• **TEXTO PROPORCIONADO**
'''

La Trinidad Transforma la Iglesia en una Comunidad de Amor.
La Trinidad Transforma la Iglesia en una Comunidad de Amor.
Por Dustin Benge
Definiendo la Iglesia
Cada generación se esfuerza por encontrar una definición bíblica de la Iglesia. Las generaciones anteriores definieron a la iglesia a través de las jerarquías eclesiásticas, mientras que otras dieron forma a su caracterización de la iglesia en torno a su clara separación del mundo. Hoy en día, tendemos a equivocarnos al definir la iglesia como una mera estructura social organizativa. Llegar a una definición precisa requiere que nos asomemos a la eternidad pasada, cuando la iglesia residía en la mente y el corazón del Dios trino.
No hay un fundamento más doxológico sobre el que podamos formular una definición de la iglesia que la obra eterna del Padre, el Hijo y el Espíritu Santo. La iglesia no es una idea tardía trinitaria en respuesta a la caída de Adán y Eva en el jardín, sino todo lo contrario. La iglesia es el dominio enfocado donde toda la presencia, las promesas y los propósitos de Dios son revelados y realizados eternamente. La iglesia es el cuerpo central donde toda la gracia, el perdón y el amor de Dios se revelan y se disfrutan infinitamente. En palabras del pastor-teólogo de Nueva Inglaterra del siglo XVIII, Jonathan Edwards, el mundo entero fue creado para que “el eterno Hijo de Dios pudiera obtener una esposa.”[1].
Un Regalo de Amor al Hijo
Nos quedamos sin palabras cuando intentamos describir la belleza de Dios. David confiesa que podría pasar toda su vida contemplando la belleza del Señor (Sal. 27:4). Asaf se une a David en su admiración por la belleza perfecta de Dios: «Desde Sión, la perfección de la belleza, Dios brilla» (Sal. 50:2). La belleza y la hermosura de Dios brillan con mayor intensidad a través del concepto bíblico de gloria. Moisés experimentó esta gloria cuando Dios pasó junto a él, revelando sólo el resplandor de su grandeza (Ex. 33:12-23). Cuando la gloria de Dios envolvió el templo, los sacerdotes no pudieron realizar su servicio de adoración (2 Cr. 5:14). Pedro, Santiago y Juan quedaron como muertos cuando la gloria de Dios brilló en sus ojos cuando Jesús se transfiguró ante ellos (Mateo 17:1-8).

'''

• **ACCIONES REQUERIDAS**
1. Según el texto sobre la Trinidad y la Iglesia, ¿para qué fue creado el mundo entero en palabras de Jonathan Edwards?
2. Prosigue el texto sobre la Trinidad y la Iglesia a partir de su última oración.

• **DATOS EXTRAÍDOS**
'''

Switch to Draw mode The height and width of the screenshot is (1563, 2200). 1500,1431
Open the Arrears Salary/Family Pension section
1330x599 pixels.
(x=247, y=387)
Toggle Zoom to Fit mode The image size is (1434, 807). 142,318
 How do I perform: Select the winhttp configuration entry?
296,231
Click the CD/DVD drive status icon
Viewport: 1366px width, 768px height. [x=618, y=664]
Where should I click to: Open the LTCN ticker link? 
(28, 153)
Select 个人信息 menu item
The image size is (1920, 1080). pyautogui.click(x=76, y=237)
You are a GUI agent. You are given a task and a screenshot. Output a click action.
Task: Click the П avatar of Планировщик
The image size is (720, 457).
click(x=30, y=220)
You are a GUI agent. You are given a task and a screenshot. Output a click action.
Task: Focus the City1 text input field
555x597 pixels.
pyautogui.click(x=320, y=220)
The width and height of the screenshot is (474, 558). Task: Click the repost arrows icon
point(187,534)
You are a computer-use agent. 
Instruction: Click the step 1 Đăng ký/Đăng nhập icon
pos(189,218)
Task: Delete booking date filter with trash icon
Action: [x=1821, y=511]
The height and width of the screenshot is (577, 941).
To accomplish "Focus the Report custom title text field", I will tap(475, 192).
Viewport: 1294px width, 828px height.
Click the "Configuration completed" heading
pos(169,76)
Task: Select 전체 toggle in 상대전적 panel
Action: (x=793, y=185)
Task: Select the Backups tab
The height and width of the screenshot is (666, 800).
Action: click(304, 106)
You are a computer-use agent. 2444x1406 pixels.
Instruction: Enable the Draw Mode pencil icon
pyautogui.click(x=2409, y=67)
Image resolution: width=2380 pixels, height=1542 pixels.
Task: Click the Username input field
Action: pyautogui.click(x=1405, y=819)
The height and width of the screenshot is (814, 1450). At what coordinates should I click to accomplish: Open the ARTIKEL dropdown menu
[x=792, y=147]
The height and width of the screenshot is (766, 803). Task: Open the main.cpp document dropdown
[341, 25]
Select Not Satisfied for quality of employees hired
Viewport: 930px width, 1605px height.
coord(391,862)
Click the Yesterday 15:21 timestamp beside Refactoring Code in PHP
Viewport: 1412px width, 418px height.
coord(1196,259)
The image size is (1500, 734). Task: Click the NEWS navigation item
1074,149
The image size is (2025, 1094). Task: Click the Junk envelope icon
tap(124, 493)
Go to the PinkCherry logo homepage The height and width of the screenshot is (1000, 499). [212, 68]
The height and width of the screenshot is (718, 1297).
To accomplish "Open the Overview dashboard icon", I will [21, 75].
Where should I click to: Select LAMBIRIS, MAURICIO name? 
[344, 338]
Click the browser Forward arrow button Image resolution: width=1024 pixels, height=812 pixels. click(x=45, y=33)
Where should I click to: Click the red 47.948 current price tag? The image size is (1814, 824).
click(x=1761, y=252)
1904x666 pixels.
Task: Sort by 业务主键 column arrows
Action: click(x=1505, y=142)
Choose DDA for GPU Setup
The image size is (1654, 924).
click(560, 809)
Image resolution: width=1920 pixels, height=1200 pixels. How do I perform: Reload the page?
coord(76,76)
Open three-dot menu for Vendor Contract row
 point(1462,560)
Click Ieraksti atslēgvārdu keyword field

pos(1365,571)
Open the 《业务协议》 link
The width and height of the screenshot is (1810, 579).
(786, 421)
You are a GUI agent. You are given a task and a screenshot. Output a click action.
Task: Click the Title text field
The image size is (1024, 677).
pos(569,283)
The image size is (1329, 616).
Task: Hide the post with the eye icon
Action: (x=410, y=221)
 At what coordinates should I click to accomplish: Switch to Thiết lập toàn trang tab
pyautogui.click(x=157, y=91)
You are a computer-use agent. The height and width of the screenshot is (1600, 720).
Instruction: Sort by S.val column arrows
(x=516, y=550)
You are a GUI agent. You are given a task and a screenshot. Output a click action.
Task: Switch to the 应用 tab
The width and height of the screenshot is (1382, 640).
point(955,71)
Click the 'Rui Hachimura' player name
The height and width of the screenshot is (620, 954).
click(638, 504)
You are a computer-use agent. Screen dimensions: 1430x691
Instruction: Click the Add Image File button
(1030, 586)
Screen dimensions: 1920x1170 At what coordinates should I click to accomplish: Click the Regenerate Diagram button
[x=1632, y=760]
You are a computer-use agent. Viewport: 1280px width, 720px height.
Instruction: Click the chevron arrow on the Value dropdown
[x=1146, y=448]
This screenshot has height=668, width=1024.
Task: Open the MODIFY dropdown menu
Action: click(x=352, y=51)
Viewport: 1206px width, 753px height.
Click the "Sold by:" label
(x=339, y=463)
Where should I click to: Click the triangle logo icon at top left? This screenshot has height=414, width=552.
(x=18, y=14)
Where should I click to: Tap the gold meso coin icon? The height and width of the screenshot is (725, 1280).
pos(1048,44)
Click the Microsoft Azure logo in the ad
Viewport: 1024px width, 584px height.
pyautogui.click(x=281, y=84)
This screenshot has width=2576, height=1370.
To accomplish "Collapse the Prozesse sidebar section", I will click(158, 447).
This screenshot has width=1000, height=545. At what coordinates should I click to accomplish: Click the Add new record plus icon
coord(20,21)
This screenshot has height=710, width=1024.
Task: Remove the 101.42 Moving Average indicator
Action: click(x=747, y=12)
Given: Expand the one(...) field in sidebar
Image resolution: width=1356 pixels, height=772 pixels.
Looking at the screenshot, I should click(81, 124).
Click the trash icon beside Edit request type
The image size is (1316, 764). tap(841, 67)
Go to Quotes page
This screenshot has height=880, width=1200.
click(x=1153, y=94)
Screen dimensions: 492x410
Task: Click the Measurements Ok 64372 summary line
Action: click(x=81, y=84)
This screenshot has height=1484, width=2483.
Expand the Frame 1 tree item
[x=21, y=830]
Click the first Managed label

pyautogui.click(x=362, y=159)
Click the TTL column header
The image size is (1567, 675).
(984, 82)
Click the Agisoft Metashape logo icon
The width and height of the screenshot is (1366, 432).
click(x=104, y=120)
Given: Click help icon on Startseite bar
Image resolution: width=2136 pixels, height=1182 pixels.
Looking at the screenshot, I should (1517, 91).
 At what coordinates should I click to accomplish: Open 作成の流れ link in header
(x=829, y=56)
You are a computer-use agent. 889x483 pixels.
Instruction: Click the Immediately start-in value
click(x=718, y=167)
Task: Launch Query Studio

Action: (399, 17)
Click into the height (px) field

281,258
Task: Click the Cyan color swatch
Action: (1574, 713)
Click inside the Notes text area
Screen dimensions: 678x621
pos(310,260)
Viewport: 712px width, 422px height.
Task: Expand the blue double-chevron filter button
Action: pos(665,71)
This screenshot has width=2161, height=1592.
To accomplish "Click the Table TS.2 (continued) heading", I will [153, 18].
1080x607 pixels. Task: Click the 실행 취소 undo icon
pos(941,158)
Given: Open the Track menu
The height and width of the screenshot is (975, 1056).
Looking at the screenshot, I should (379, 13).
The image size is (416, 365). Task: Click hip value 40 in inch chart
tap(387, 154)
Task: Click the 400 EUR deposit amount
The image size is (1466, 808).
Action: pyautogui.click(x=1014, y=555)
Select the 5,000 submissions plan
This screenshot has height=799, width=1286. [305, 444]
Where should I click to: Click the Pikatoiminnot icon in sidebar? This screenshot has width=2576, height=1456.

'''

• **RESULTADOS POR TAREA**
1. Para que "el eterno Hijo de Dios pudiera obtener una esposa".

2.
Jonathan Edwards atribuye la belleza de la creación como un mero reflejo de Dios, que es en conjunto la fuente de toda verdadera belleza. Edwards reconoció la belleza de Dios como el rasgo diferenciador de Dios mismo: «La belleza de Dios emana directamente de su ser, y la expresión suprema de la belleza de Dios es su Hijo, Jesucristo. El apóstol Pablo afirma que Jesús es «la imagen de Dios» (2 Cor. 4:4). Es decir, ver a Jesús es ver a Dios, oír a Jesús es oír a Dios, conocer a Jesús es conocer a Dios. De nuevo, en Colosenses 1:15, Pablo clasifica a Jesús como «la imagen del Dios invisible». El escritor de Hebreos se hace eco del mismo lenguaje: «Él [Jesús] es el resplandor de su gloria y la expresión exacta de su naturaleza» (Heb. 1:3). Como la gloria es una característica que define la naturaleza de Dios, la belleza que brilla en Dios también brilla en Jesús, porque Jesús es la encarnación visible de la gloria radiante de Dios.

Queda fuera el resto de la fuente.